Kondisi tersebut menjadi salah satu alasan Dishub Tangsel berencana menambah armada bus sekolah.
Selain untuk mengakomodasi tingginya minat masyarakat, penambahan armada juga dibutuhkan untuk mengganti kendaraan yang usianya sudah tua.
Kepala Dishub Kota Tangsel Ayep Jajat Sudrajat mengatakan, saat ini Tangsel memiliki 10 armada bus sekolah yang masih beroperasi.
Dari jumlah tersebut, lima unit di antaranya telah berusia sekitar 16 tahun.
"Targetnya kita harus nambah lagi. Terus juga ada bus yang punya kita itu kondisinya sudah 16 tahun usia busnya," kata Ayep kepada TribunBanten.com, dikutip Sabtu (8/8/2026).
Meski usianya tidak lagi muda, Ayep memastikan kelima armada tersebut masih dinyatakan laik jalan sehingga tetap digunakan untuk melayani pelajar.
"Ya layak sih. Kalau enggak layak juga kita enggak berani," ujarnya.
Namun, Ayep tak menampik armada yang sudah berusia tua itu pernah mengalami gangguan saat beroperasi.
Saat ditanya apakah bus tersebut pernah mogok, Ayep mengakui hal itu pernah terjadi.
"Pernah sih (mogok)," ucapnya.
Oleh karena itu, sebagai langkah mitigasi sekaligus intuk menjaga kondisi armada tetap prima, Dishub memanfaatkan masa libur sekolah untuk melakukan perawatan menyeluruh terhadap seluruh bus sekolah.
Perawatan tersebut meliputi pemeriksaan rem, AC, perbaikan bagian yang mengalami kerusakan, hingga rekondisi jok agar armada tetap aman dan nyaman saat digunakan para pelajar.
"Kemarin di masa libur kita lakukan perawatan kendaraan, cek rem, AC, yang bocor-bocor kita perbaiki. Jok yang jelek kita rekondisi," jelas Ayep.
Menurutnya, Dishub juga telah mengajukan penambahan 13 unit bus sekolah kepada Kementerian Perhubungan.

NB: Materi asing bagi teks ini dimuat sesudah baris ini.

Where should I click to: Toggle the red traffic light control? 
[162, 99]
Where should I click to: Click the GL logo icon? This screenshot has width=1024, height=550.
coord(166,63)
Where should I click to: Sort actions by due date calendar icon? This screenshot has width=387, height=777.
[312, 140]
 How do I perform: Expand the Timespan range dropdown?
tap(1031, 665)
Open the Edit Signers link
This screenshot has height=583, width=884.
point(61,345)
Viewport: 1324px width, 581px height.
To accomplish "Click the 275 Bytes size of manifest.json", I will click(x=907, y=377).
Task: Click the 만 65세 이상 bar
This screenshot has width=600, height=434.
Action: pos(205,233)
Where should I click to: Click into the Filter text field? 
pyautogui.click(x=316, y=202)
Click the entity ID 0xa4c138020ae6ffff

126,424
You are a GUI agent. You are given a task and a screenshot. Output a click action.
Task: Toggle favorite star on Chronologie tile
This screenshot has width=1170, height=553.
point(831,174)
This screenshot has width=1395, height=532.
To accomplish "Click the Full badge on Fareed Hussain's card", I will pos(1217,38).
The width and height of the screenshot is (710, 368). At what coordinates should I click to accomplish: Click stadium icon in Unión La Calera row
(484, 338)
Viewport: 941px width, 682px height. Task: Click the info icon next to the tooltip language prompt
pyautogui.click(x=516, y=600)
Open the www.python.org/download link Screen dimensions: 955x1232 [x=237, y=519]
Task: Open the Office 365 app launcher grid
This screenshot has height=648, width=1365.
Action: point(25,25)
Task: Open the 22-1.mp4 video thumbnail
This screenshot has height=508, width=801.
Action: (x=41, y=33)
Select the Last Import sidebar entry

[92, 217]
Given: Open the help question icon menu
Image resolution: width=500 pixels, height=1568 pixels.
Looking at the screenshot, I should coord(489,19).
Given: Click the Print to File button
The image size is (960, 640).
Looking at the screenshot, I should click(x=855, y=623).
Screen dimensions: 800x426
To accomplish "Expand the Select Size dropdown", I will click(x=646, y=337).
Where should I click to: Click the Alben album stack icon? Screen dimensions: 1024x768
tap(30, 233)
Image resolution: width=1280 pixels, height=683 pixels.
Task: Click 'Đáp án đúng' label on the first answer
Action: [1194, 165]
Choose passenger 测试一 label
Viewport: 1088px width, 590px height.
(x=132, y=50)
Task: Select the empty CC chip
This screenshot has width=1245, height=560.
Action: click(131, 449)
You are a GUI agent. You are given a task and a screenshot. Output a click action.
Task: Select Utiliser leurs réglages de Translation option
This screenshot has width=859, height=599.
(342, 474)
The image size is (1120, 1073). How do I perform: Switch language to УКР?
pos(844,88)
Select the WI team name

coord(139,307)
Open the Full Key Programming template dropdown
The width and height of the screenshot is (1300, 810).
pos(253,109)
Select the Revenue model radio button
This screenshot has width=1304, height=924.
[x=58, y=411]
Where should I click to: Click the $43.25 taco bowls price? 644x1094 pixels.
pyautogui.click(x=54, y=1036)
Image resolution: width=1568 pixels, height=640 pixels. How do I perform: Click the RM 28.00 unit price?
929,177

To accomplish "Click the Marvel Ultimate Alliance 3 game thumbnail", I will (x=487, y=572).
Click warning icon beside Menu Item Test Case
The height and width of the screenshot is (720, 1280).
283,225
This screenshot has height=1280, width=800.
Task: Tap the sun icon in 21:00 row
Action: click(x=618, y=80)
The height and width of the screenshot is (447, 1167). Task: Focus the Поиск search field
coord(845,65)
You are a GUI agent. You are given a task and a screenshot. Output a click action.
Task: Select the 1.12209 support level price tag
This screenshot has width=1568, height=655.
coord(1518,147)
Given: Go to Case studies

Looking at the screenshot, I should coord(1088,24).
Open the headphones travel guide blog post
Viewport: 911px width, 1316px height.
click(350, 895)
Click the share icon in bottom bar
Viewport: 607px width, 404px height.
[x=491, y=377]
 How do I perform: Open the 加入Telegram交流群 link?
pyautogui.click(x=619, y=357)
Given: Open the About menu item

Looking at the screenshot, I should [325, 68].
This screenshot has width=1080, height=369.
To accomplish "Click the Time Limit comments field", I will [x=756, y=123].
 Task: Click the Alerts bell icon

Langkah itu dilakukan untuk memenuhi kebutuhan layanan yang terus meningkat sekaligus memperbarui armada yang sudah memasuki usia tua.
"Mudah-mudahan permohonan kita diterima, karena Alhamdulillah di Tangsel peminat bus sekolah ini tinggi dan grafiknya terus meningkat," kata Ayep.
"Data kita dari Januari sampai bulan Juni 2026 ini sudah 123.298 penumpangnya. Jadi kita harus terus meningkatkan dan menambah armada, untuk memperluas pelayanan dan membantu masyarakat," pungkasnya.